Diciembre 2008
Elba Gallenti
Se acercó a la esquina lentamente como todas las noches. Su andar armonioso le ondulaba las caderas y le hacía parecer todavía sensualmente atractiva.
Alzó la vista y contempló el cielo estrellado. Ese cielo que había sido testigo de tantos momentos de felicidad, de tantas búsquedas y de tantas, tantas horas de impaciente soledad.

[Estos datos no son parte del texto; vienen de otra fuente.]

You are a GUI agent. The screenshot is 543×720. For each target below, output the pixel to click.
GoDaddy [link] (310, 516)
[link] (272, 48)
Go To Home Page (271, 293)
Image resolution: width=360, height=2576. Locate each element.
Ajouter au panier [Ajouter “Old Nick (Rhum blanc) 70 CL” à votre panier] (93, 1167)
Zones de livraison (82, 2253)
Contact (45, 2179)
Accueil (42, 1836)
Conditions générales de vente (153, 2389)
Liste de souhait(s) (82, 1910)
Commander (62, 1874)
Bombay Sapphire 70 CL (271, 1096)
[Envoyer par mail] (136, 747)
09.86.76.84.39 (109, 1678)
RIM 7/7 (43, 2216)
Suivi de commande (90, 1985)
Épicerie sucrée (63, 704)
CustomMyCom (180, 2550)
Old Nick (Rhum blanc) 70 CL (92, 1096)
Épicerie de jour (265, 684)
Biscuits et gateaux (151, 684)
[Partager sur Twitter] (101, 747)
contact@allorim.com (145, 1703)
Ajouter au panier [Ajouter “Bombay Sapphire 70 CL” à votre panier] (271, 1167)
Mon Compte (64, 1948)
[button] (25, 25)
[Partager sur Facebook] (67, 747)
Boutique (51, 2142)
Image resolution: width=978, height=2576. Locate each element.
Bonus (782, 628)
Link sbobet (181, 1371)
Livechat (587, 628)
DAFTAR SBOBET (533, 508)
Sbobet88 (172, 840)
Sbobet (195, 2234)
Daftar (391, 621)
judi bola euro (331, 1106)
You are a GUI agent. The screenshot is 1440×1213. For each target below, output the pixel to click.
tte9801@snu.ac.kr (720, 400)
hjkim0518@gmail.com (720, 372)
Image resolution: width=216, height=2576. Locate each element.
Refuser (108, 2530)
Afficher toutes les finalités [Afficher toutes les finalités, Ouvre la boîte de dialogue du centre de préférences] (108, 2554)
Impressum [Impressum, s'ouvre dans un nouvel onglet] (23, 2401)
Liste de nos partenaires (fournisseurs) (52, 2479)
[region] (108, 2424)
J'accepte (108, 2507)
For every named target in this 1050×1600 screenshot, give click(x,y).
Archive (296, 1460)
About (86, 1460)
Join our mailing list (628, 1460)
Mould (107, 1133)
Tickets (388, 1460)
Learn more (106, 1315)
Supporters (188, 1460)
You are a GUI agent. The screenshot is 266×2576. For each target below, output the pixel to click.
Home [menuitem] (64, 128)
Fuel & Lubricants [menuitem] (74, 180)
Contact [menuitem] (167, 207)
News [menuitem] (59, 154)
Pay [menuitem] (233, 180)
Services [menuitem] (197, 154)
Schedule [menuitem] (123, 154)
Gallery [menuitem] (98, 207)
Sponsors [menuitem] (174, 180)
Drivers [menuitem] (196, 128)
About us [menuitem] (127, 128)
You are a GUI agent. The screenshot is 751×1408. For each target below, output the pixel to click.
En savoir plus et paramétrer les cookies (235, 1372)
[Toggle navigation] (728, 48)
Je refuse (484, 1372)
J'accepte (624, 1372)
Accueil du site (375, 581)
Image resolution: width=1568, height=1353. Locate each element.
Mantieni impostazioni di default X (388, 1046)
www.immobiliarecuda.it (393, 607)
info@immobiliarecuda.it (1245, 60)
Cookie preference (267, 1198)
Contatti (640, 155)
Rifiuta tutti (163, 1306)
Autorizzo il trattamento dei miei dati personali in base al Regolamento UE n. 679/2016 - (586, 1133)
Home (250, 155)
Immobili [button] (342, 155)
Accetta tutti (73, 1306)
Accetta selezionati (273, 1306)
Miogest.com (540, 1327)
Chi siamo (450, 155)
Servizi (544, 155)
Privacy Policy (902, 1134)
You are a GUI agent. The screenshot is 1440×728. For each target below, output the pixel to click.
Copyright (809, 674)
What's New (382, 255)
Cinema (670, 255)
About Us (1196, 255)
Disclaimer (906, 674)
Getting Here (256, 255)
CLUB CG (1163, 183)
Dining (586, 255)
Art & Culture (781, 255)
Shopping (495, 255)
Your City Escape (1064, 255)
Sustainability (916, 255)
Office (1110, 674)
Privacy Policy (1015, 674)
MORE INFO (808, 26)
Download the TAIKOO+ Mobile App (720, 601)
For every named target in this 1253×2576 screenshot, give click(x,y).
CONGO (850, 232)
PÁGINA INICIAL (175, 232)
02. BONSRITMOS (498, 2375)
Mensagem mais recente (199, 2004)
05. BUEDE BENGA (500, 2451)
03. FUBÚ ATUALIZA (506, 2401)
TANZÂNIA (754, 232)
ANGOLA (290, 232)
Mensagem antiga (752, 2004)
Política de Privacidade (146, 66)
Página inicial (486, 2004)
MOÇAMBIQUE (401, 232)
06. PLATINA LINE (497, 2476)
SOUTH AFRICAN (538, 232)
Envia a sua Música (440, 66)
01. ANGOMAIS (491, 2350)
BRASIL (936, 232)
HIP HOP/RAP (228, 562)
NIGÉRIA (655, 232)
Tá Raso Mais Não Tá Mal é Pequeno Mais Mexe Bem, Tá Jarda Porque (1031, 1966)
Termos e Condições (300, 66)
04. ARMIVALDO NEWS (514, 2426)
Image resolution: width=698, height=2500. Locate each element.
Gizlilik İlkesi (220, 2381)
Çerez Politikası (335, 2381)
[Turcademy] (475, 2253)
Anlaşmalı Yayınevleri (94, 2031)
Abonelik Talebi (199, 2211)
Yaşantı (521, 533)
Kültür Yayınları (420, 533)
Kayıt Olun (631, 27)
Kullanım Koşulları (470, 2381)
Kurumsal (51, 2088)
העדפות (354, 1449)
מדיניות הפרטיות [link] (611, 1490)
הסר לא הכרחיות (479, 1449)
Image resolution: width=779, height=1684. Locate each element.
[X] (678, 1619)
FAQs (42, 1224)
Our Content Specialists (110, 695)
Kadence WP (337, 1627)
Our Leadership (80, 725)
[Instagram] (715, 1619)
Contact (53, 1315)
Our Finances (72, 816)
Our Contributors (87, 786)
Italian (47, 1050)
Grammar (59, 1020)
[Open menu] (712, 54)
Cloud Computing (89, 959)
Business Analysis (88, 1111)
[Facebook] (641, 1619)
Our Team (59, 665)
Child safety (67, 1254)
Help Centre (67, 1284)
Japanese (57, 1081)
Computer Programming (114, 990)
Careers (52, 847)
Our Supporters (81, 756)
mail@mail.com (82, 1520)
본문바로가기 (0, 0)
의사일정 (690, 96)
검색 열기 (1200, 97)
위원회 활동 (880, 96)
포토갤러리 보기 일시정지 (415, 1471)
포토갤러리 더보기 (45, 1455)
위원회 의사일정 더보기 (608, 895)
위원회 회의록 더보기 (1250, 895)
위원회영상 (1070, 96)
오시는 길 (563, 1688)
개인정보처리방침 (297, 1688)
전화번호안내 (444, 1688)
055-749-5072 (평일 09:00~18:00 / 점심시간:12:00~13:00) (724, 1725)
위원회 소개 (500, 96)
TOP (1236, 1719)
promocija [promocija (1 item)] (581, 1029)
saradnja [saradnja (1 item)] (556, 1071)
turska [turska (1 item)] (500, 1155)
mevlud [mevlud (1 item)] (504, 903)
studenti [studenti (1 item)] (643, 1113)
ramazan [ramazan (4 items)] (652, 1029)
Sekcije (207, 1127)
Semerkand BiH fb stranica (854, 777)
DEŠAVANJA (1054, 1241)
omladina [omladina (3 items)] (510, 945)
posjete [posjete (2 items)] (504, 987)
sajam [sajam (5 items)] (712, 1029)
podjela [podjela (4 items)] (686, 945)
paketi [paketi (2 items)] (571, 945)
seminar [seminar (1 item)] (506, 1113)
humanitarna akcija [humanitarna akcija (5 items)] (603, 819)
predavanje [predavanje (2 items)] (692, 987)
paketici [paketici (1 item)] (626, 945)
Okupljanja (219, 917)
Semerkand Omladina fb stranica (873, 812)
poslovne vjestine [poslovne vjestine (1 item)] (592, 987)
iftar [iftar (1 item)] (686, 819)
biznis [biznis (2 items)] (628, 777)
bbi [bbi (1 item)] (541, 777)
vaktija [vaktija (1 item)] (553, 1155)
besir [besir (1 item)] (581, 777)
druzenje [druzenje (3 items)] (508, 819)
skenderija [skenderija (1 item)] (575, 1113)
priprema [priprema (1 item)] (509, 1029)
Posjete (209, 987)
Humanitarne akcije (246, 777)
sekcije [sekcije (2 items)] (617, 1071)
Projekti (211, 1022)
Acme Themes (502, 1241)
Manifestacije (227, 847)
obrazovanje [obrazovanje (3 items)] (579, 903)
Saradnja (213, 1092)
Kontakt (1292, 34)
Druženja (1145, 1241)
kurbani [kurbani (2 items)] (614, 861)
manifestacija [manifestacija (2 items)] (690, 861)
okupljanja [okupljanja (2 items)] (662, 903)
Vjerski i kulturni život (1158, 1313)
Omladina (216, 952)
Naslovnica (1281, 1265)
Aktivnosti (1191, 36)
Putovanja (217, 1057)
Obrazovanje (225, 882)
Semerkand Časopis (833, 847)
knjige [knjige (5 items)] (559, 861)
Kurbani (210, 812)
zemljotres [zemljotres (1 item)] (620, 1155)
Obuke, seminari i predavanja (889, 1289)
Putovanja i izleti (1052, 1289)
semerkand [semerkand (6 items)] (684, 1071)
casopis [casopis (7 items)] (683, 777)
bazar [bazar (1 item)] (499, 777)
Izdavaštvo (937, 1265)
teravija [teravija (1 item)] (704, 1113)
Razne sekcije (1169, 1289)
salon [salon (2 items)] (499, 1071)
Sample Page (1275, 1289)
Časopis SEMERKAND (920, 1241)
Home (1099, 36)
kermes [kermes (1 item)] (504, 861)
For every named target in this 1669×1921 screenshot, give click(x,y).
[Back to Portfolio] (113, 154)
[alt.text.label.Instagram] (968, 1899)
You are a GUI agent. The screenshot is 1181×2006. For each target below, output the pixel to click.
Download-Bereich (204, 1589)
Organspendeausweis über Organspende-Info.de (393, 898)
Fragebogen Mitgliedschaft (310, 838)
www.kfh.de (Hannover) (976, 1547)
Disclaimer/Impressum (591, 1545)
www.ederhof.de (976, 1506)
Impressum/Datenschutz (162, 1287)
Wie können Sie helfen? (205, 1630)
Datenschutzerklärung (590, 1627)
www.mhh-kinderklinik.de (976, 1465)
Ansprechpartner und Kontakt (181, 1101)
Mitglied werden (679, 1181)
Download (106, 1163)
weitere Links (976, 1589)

Ahora, con muchos desapacibles inviernos y veranos abrasadores sobre sus espaldas, se sentía ciertamente cansada, enferma. Miró alrededor. Su vista se posó melancólica sobre los techos de terrazas húmedas. También las casas del vecindario la habían acompañado con su deterioro, sin embargo, la gente había cambiado: los más chicos ya no estaban, sólo una vecina nueva le acercaba de cuando en cuando un plato con comida; los demás, simplemente la ignoraban, no la tenían en cuenta ni recordaban que ese barrio había sido siempre su lugar, su territorio.
Agobiada por la rutina recorría cada vez menos veredas. Es que hacía ya demasiados años que nadie la llamaba por su nombre. Su nombre... ¿Carla...? ¿Carina...? No: ¡Carola! Sí, Carola. Ella, la de los ojos de almendra y mirada de mar, ella, la aventurera, la transgresora, la desvelada sirena que atraía pasiones con su canto. ¿Amor... sexo...? ¿Qué más daba? Ella había sido siempre fiel a su naturaleza.
El recuerdo le hizo bien. Cruzó la calle y con un profundo suspiro se sentó sobre un umbral solitario y a la luz del farol se alisó los bigotes y después de lamerse las patas delanteras y la cola se puso a soñar con un almohadón de seda roja igualito a ese sobre el que dormía cuando era joven.